En 1897, Victor Cornil [1837-1908], médecin, professeur de médecine et sénateur de l’Allier, est rapporteur pour le Sénat d’un projet de loi relatif à la santé publique dont il est un spécialiste.

Après un exposé assez long et chiffré sur les effets des mesures d’hygiène publique et la  nécessité de les généraliser pour lutter contre la propagation des maladies, il finit par revenir sur la question de la vaccination obligatoire dont il est un partisan. Il évoque notamment la question de la liberté individuelle et de l’autorité du père de famille (jugée sacrée par les opposants à la vaccination) confrontées à la santé publique et à l’intérêt commun. Il s’agit alors d’affirmer les droits de la collectivité sur ceux de l’individu.

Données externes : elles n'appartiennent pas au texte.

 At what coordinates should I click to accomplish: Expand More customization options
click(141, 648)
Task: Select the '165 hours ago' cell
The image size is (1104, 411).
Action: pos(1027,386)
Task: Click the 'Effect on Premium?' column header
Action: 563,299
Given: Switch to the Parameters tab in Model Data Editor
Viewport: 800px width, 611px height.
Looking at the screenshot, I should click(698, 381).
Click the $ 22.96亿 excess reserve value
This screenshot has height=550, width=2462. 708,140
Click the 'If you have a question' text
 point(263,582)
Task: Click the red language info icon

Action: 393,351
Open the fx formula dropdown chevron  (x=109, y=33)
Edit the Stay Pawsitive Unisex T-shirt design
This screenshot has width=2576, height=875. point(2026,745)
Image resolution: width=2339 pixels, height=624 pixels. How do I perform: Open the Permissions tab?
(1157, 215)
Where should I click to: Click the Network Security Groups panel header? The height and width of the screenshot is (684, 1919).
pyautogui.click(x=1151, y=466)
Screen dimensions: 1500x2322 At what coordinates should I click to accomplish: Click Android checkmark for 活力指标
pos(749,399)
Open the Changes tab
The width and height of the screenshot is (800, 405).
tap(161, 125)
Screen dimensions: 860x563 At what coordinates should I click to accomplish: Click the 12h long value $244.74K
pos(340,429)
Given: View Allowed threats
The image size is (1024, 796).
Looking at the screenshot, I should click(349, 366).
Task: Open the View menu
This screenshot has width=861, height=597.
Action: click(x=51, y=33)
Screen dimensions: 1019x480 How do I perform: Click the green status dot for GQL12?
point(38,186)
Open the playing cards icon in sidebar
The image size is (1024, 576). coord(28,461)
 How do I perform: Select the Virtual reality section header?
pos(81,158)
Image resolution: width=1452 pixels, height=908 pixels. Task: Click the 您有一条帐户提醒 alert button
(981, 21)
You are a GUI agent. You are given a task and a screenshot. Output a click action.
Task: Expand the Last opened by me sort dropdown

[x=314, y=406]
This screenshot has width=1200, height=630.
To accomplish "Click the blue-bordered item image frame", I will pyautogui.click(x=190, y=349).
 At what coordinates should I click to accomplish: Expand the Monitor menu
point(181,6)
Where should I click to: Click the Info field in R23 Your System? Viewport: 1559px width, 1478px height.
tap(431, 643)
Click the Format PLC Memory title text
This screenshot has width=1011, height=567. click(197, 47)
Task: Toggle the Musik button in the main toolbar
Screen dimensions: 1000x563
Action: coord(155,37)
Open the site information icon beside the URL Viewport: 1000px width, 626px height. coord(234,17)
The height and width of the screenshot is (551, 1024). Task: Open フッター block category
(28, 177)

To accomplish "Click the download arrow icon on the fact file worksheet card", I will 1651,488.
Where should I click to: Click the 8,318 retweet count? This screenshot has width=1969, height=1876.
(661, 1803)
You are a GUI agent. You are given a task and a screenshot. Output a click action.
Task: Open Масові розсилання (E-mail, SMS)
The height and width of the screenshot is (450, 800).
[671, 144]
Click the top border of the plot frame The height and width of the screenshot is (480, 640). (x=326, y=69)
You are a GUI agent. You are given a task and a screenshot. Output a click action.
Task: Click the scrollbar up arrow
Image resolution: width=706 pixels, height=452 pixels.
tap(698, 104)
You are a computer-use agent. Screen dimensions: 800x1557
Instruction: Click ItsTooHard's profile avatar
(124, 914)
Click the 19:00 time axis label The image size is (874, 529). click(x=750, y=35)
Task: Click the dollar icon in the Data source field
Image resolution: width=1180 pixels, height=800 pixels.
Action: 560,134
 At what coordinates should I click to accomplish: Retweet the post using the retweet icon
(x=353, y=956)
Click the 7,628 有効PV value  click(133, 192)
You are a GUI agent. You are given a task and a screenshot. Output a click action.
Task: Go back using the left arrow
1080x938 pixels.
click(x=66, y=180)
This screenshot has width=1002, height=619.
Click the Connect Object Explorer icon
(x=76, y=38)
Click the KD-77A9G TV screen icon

« […] Et ne croyez pas qu’il s’agisse là d’atteinte portée à la liberté personnelle ! La liberté personnelle n’est pas en jeu ici. Vous n’avez pas le droit de donner à votre voisin une maladie dont il mourra ; vous n’avez pas le droit de communiquer une maladie pestilentielle à toute une cité ou à tout un pays. Il faut évidemment lutter contre cette manière de voir qui prétendrait empêcher une loi de cette importance en se basant sur la liberté individuelle. Nous n’avons pas plus la liberté de propager les maladies épidémiques que nous n’avons celle de condamner nos enfants à une ignorance absolue. Sans cette loi, en effet, les meilleures dispositions des municipalités et de l’État resteraient absolument stériles. On ne peut pas là aujourd’hui vacciner un enfant malgré volonté de ses parents. Et cependant, il est bien certain qu’en vaccinant tous les enfants, on les préserve de la variole dans l’immense majorité des cas. Aujourd’hui, un enfant peut n’être pas vacciné ; son père peut dire : « Je m’oppose à ce qu’il soit vacciné » et il ne le sera pas. On ne l’admettra pas, il est vrai, dans l’école ; on lui refusera l’entrée de certains établissements scolaires ; quand il arrive à l’armée, il est vacciné, un peu par force, par l’autorité militaire ; mais il n’est qu’une partie de la population qui puisse bénéficier d’une telle mesure. Il en est de même, messieurs, pour les déclarations des maladies épidémiques ; il faut que le devoir de les déclarer soit inscrit dans la loi et n’incombe pas seulement au médecin, mais encore aux parents, aux logeurs, aux hôteliers, aux personnes qui ont donné des soins aux malades ».

Source :

Extrait de la 1ère délibération sur le projet de loi relatif à la santé publique, exposé de Victor Cornil, rapporteur de la commission du Sénat, séance du 2 février 1897 , Journal Officiel – Débats parlementaires du Sénat, 1897, p. 74.